Session 6 extended these concepts by showing how mindful attention can be linked to effective action when responding to emotional difficulties. Following a 3MBS practice, the instructor outlined “Four Doors” for taking mindful action when negative thoughts, emotions, or sensations are present. The first door, “Re-entry”, suggests that participants act by simply bringing their awareness to a difficulty. The second “Body Door” invites participants to attend to the ways in which difficult emotions can present themselves as physical sensations. The third “Thought Door” suggests bringing awareness to observing negative thoughts coming and going in the mind, rather than getting pulled into their content. The fourth “Door of Skillful Action” highlights the option of asking what is needed right now to help one take best care of oneself and then going ahead and doing that. Rushil told the group leader that over the past two weeks, he was surprised at how taking a 3MBS allowed him to face emotional challenges both at work and at home without resorting to automatically blaming himself or others.

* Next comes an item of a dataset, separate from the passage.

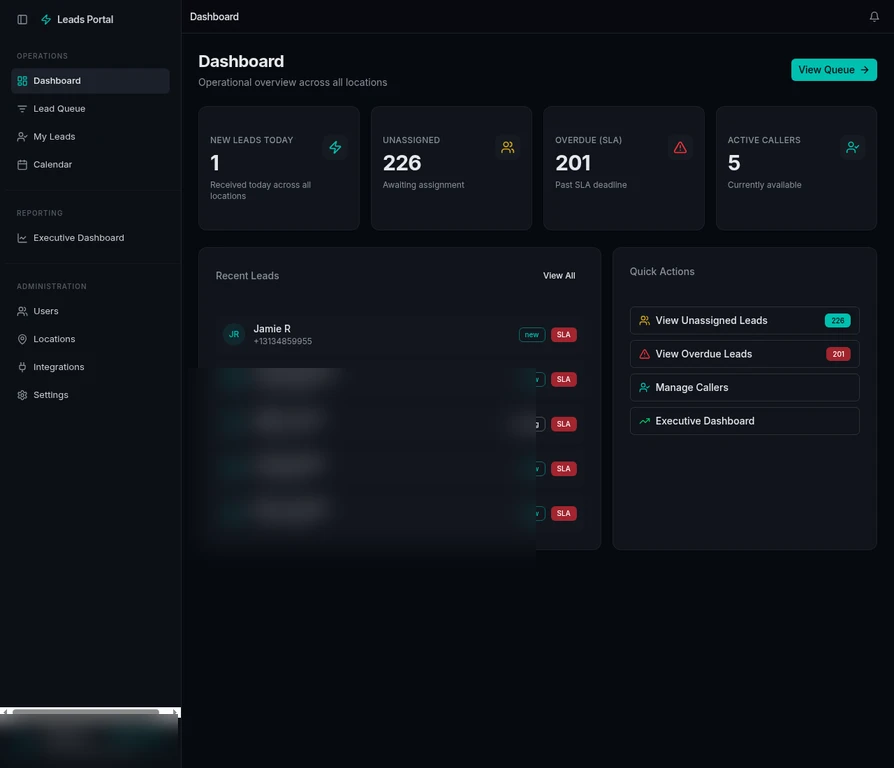The height and width of the screenshot is (768, 894).
Task: Click the Executive Dashboard chart icon
Action: point(22,237)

In Sessions 7 (“Building Your Plan of Action”) and 8 (“Supporting Your Practice in the World”), Rushil reflected on which self-care activities he could engage in to make himself feel happier, more active, and engaged in his life. He identified his personal relapse signature as composed of hypersomnia and social withdrawal and wrote a letter to himself to itemize the strategies he learned in the program. This letter was intended to be read if he became depressed in the future and it outlined a customized wellness plan that included activities such as: “Call your sister if you notice your mood is starting to drop. Do one nice thing for yourself each day like buying a magazine you’ll enjoy reading during lunch, or make plans to go for dinner after work with a friend.” Rushil reviewed his wellness plan with his spouse so that she could act as an additional support in putting his plan into action. He kept the letter in his closet and another copy on his computer so that it would be easy to find if and when it was needed. Towards the end of the program, Rushil told the group that he really enjoying the practical suggestions for staying well that were provided in the last two sessions of the program. When asked what practices he saw himself sticking with after the group, he said he could see himself using the 3MBS pretty regularly and going to a Yoga class on the weekend. Overall, he felt he had more of a plan for addressing his low moods and felt good that there was a role he could play in looking after himself over the long term.

Concluding Remarks

In this chapter, we compared third-wave psychotherapeutic approaches to earlier approaches, using MBCT as a primary example. A wealth of research shows that MBCT is an efficacious and cost-effective alternative to CBT and antidepressants in preventing depression relapse and recurrence among people who have a history of depression. From a combination of quantitative and qualitative studies, we are starting to better understand how MBCT brings about its therapeutic effects, for example, by training people to see thoughts and emotions as mental events instead of facts and to respond to these mental events with an attitude of acceptance and non-judgement.